To read Greene today, in the context of the war in Iraq, is to be reminded of how much The Quiet American got right about Americans’ style of engagement with the world, and also of how reluctant we are to accept a skeptical, Greenelandish vision of it. America’s embrace of violence in the export of democracy, and our simplistic rhetoric of freedom, have re-emerged with a ferocity not seen since the days of Alden Pyle. We are still busily searching for Third Forces, with (the now discarded) Ahmad Chalabi perhaps the most dismal contestant since Ngo Dinh Diem.
Over the past few years, moreover, the world, which for a while in the 1990s looked as if it were becoming a well-regulated, transparent open house of free-market liberal democracies (remember “the end of history”?), seems to have taken a Greenelandian turn. Intragovernmental and corporate intrigues, self-interest masquerading as patriotism and terrorist plots hatched by failed intellectuals in dusty Third World casbahs leap out at us from the newspapers every day. Al Qaeda has reinvigorated the espionage narrative and opened up the same kind of ideological chasm that the cold war represented for Greene. Meanwhile, the domestic Greene, the novelist of obsessive affairs and marriages gone sour, is more contemporary than ever; the 1999 film adaptation of The End of the Affair came at the breaking edge of a continuing wave of unsentimental, post-Clintonian treatments of lying and infidelity, from Roth’s The Human Stain to The Sopranos to Closer.

------

Your tasks.
A) Please sum up the Greene passage in two sentences.
B) Pick up the Greene passage after its final sentence and carry it forward.
The lines that come next are separate material and have no connection to the Greene passage.

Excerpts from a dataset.
------

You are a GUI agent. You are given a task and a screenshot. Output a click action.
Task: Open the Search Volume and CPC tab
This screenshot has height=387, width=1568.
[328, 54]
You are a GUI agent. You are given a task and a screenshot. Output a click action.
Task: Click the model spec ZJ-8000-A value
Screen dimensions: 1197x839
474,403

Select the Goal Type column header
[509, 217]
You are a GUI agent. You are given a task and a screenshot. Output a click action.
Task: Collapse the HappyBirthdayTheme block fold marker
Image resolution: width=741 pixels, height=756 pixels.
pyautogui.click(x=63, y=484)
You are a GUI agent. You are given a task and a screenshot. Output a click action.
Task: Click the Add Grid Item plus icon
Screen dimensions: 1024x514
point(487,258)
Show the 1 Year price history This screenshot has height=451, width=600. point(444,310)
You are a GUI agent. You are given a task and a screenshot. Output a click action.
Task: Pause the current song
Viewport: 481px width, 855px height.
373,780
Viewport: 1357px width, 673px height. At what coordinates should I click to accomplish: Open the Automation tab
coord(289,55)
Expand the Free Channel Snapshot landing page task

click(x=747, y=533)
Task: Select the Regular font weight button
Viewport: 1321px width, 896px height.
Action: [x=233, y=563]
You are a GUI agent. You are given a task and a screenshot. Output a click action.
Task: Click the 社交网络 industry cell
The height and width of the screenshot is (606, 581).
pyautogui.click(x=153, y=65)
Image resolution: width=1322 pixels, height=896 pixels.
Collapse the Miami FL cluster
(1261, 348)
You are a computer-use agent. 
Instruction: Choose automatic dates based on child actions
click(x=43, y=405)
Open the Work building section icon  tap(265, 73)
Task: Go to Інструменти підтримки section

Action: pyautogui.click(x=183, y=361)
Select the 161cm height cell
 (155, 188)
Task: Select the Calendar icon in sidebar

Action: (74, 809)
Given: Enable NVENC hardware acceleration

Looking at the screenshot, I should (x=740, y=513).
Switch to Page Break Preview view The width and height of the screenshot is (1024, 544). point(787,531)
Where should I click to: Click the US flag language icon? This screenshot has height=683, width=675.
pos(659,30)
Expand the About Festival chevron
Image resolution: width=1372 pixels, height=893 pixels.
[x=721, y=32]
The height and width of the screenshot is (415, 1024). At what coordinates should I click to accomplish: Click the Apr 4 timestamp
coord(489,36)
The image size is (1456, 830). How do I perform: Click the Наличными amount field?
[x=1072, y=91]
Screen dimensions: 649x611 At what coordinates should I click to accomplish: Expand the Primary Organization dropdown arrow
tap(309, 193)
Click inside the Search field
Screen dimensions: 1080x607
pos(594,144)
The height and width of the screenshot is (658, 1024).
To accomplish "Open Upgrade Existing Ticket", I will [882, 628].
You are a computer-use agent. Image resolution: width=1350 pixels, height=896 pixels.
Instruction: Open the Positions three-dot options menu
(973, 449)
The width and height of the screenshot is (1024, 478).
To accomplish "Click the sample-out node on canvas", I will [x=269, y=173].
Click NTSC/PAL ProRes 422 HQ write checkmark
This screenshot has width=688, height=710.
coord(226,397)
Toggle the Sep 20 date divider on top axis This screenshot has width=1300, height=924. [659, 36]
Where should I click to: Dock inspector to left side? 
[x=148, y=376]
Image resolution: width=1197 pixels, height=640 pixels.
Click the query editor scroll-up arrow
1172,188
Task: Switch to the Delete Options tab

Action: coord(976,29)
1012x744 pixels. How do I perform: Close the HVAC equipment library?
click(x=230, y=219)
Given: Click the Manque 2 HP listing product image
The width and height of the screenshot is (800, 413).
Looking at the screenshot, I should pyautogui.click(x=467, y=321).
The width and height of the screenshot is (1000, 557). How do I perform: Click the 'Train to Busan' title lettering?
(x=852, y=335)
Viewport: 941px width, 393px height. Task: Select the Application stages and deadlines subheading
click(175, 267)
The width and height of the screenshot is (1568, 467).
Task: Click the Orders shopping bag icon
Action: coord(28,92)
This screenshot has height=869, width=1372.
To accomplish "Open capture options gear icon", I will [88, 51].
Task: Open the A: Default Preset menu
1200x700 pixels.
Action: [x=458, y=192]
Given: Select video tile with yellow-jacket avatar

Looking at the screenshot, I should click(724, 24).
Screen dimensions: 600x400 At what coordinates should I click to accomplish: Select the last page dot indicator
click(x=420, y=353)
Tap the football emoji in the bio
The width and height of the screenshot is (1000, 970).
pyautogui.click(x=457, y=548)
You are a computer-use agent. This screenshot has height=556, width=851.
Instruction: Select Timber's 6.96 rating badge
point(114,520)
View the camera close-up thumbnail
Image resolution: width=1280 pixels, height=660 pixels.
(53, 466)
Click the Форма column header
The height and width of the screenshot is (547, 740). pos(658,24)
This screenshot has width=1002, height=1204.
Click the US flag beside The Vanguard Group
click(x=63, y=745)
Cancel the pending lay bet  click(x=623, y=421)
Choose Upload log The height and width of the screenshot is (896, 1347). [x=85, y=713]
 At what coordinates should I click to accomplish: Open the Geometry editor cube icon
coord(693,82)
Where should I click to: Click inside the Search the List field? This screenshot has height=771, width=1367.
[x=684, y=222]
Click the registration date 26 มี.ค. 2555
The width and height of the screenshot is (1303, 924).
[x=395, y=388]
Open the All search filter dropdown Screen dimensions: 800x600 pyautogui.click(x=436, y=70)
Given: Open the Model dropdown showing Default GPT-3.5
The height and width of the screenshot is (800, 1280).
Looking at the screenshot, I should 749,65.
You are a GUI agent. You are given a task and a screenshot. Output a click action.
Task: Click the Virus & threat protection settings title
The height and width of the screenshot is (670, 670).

------

Answers for this exercise.
A) Reading Greene in the context of the Iraq war shows how much The Quiet American got right about Americans' style of engagement with the world: America's violent export of democracy and simplistic rhetoric of freedom have re-emerged, and the search for Third Forces goes on. The world has also taken a Greenelandian turn, with Al Qaeda reinvigorating the espionage narrative, while Greene's novels of obsessive affairs and marriages gone sour are more contemporary than ever.

B)
It’s odd, really. So many of Greeneland’s key elements–the doubting priests, the Communist revolutionaries, the colonial regimes–seem frozen in another epoch. Other elements, like the fixations on betrayal and suicide, seem peculiar to Greene’s psyche. How could Greeneland feel recognizable now?
Then again, how could Greene’s Phat Diem look so much like his Vienna–and still be convincing? The strength of Greeneland, obviously, isn’t in the specifics. It’s in a mood and a set of tensions: between individuals and organizations, between emotions and ethics, between lovers and loved. Greeneland is an arrangement for translating apocalyptic conflicts to a personal scale; it is a morally bankrupt stage set for the mounting of moral dramas of vast consequence. At this moment of particular moral bankruptcy and particularly compelling moral stakes, we pick up Orient Express, Brighton Rock or The Quiet American and feel ourselves weirdly at home.